SUCESSOS INTERNACIONAIS
Vou ser previsível e citar a campanha de Tide. Acho especialmente criativa por partir dos elementos clássicos para criar algo novo e brilhante. Pelo motivo oposto, sou fã da campanha de Skittles, que contratou o David Schwimmer para fazer um filme que só um consumidor viu. Captaram a zoeira da internet e a transformaram numa campanha memorável. Outra vez sendo óbvio, The Talk, da P&G, é espetacular. A produção é cinematográfica, mas você nem percebe, parece que está presenciando a vida real daquelas pessoas. É para citar só três, né? Senão ia falar também do filme dos palhaços, de Audi e o Gene Project, de Marmite.

MADE IN BRAZIL
A campanha das TVs zicadas do Magazine Luiza é uma ideia bem bacana. Divertida, completa em formatos e, além de tudo, diretamente conectada com a venda.

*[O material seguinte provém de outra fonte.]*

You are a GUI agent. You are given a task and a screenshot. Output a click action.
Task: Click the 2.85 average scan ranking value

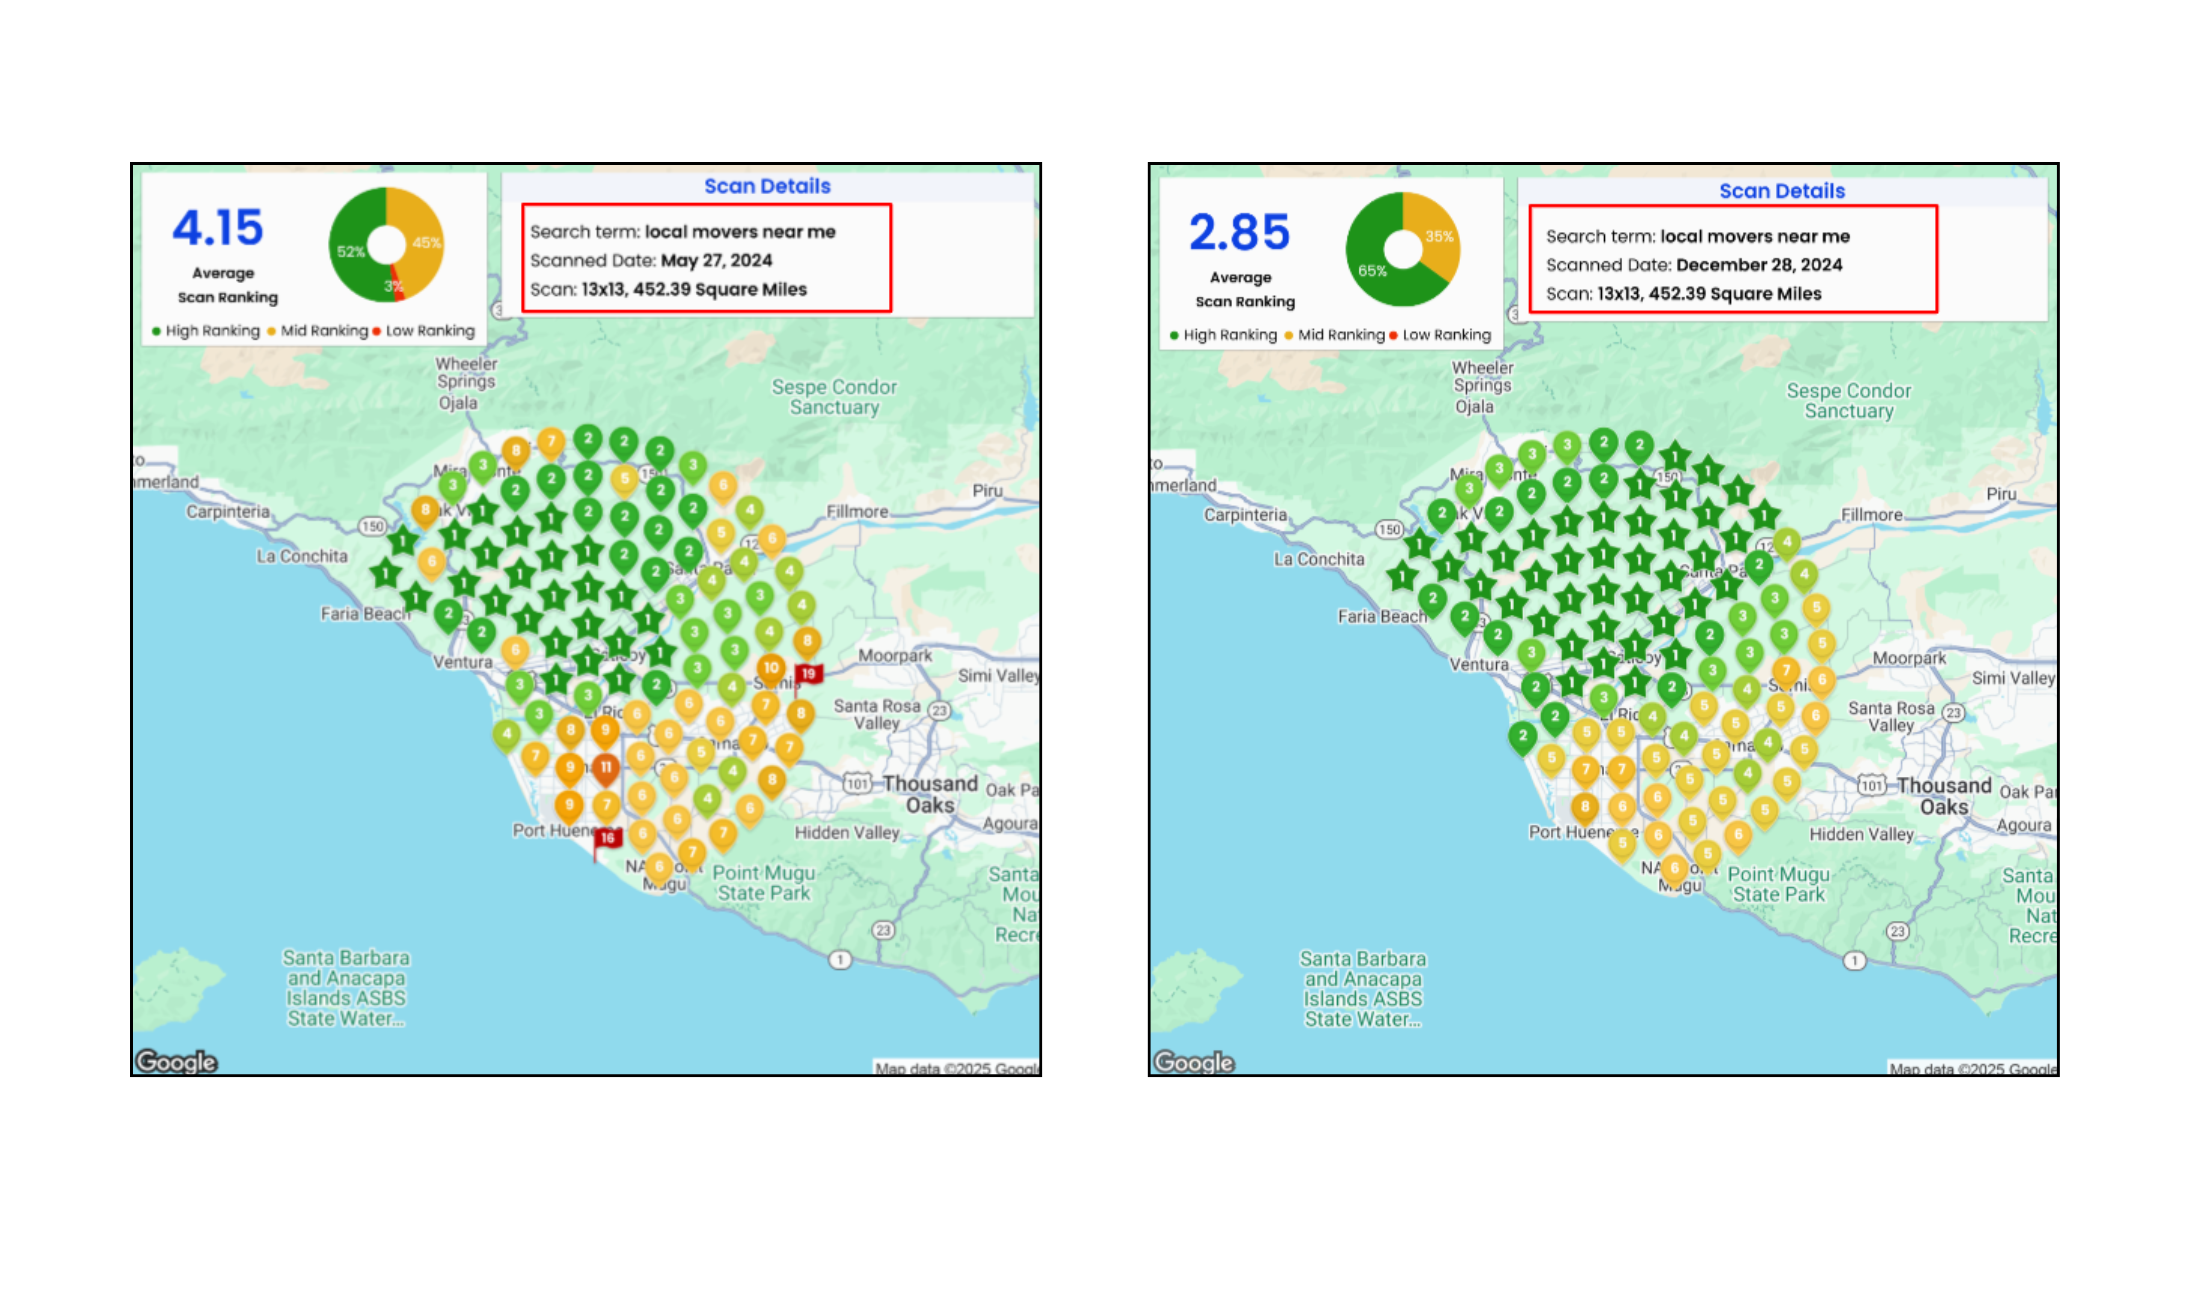[x=1239, y=232]

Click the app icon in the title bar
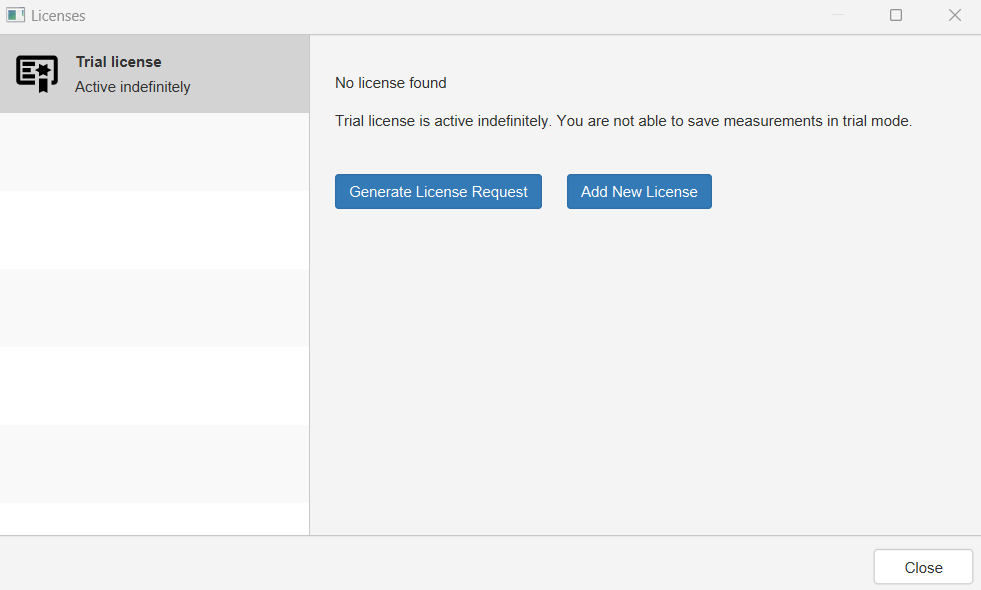15,16
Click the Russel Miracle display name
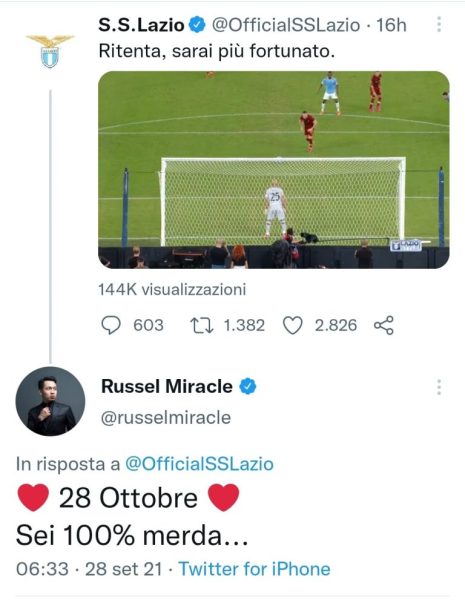 tap(167, 386)
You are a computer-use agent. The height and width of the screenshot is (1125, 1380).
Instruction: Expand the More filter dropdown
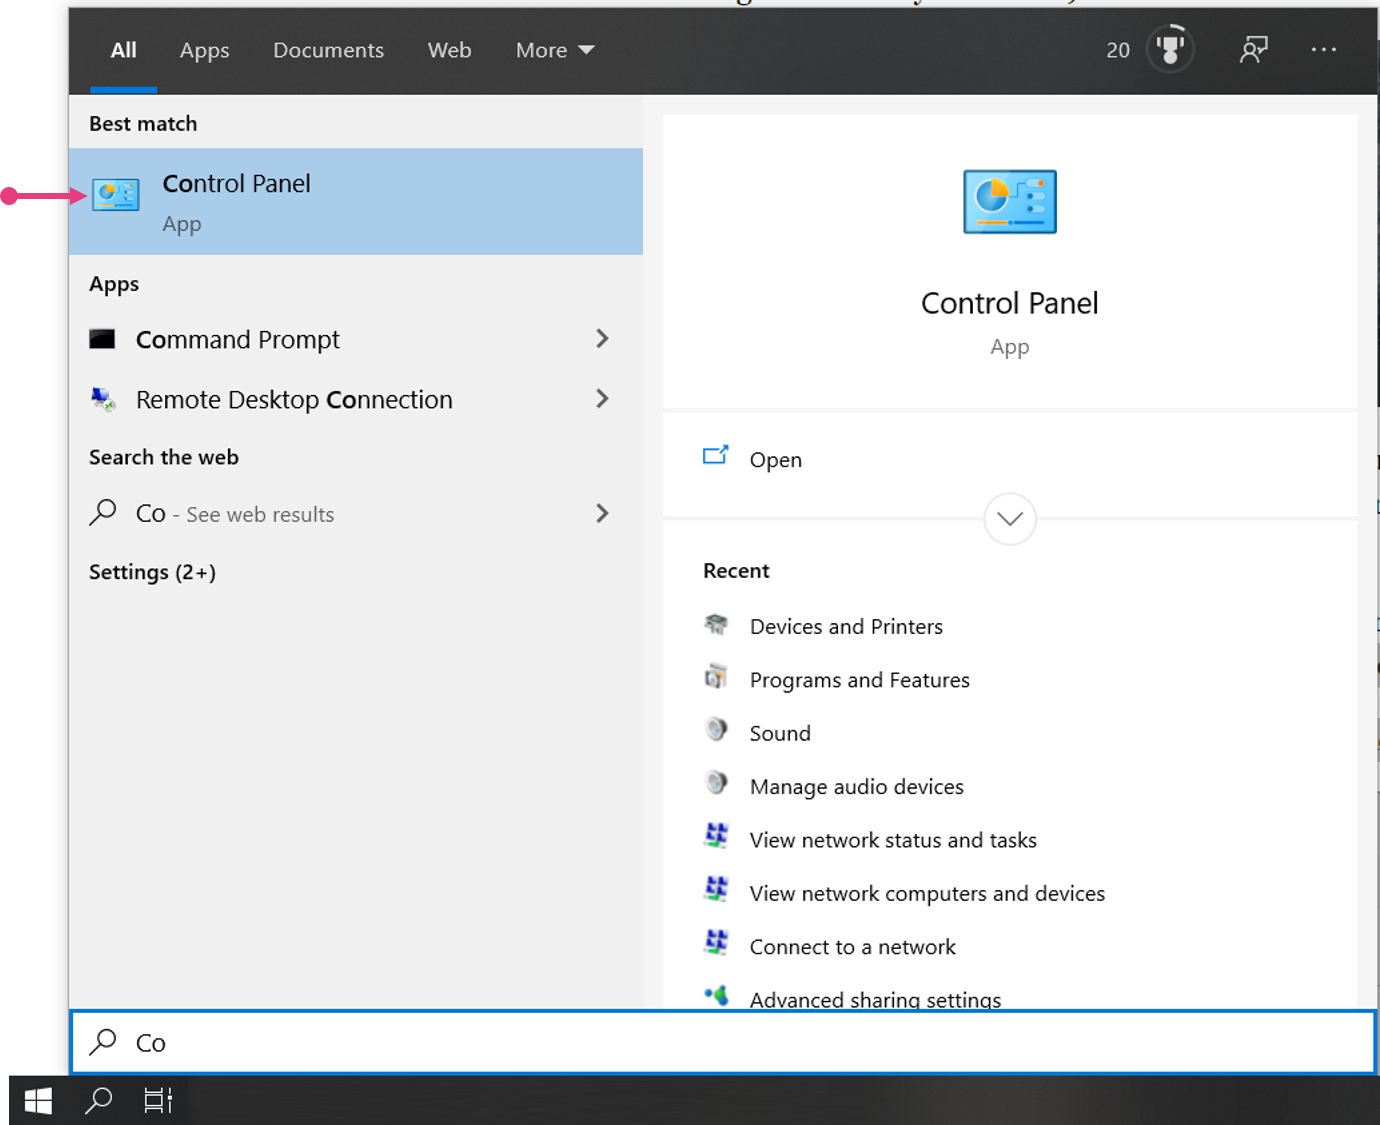click(555, 50)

Stranger Broadcast, para Netflix, é uma campanha muito legal também, com formato bem diferente e filmes divertidos. Gostei de um comercial que vi outro dia, para a Vivo, em que a mãe com o bebê no colo não atende o celular. Simples e inusitado para uma marca de telefonia.

D&AD
Eu encaro o D&AD como um festival mais “raiz”, com forte DNA criativo e critério extremamente rigoroso. É muito difícil ganhar um Lápis no D&AD, o que acaba valorizando as peças que conseguem passar por essa peneira tão fina. Estar no júri é sentar com um monte de gente talentosa e criativa do mundo inteiro para ver as melhores produções do ano e ainda ter direito a opinião. Como pode não ser bom?

TENDÊNCIAS
Se eu soubesse as tendências do mercado, estaria rico. Mas vejo espaço para peças com qualidade de entretenimento, com histórias envolventes, em vez de apenas vender produtos “a frio”. As pessoas não têm paciência para seis segundos de propaganda na internet, mas gastam o fim de semana inteiro fazendo maratona de séries. Pra mim, tem uma mensagem clara do consumidor aí, que muitos anunciantes já estão entendendo.

TECNOLOGIA
Paradoxalmente, a tecnologia criou muito mais ferramentas para se atingir o consumidor e ao mesmo tempo contribuiu para que isso se tornasse cada vez mais difícil. É muita opção, a gente sabe. Brigamos por uma atenção cada vez mais dispersa. Mas quando você trabalha com clientes que entendem os desafios e apostam nas boas ideias, a mágica é realizada. Aí a interação com o consumidor é muito feliz.

FORMATOS DE FILME
Alguns quadros da Frida Kahlo medem apenas alguns centímetros, enquanto outros do Picasso são gigantescos. Para mim, o tamanho ou duração de uma peça não pode ser desculpa para não se colocar uma grande ideia ali. Sempre cabe. Parafraseando sei lá quem (não lembro, mas não é minha autoria), “nenhum filme ruim é suficientemente curto e nenhum filme bom é suficientemente longo”. Qualquer formato pode ser eficiente, desde que seja bem feito.

PERFIL
Gordo e careca. Fora isso, ainda estou descobrindo… Eu tento respeitar as pessoas, ajudá-las a se desenvolver como profissionais e criar um ambiente em que as ideias possam ir para a frente. Eu me policio para não repetir o que não gostava quando estava do outro lado da mesa e tento reproduzir alguns dos muitos exemplos positivos que vivi. É mais fácil na teoria do que na prática, é claro. De outro ponto de vista, a proximidade com os clientes é um grande aprendizado. O criativo, no dia a dia, tem a tendência de se sentir do lado oposto ao cliente. Quando você vira diretor de criação, logo entende que é muito melhor ter o cliente como parceiro, alguém que realmente pode dar vida a grandes ideias. É como ver Matrix.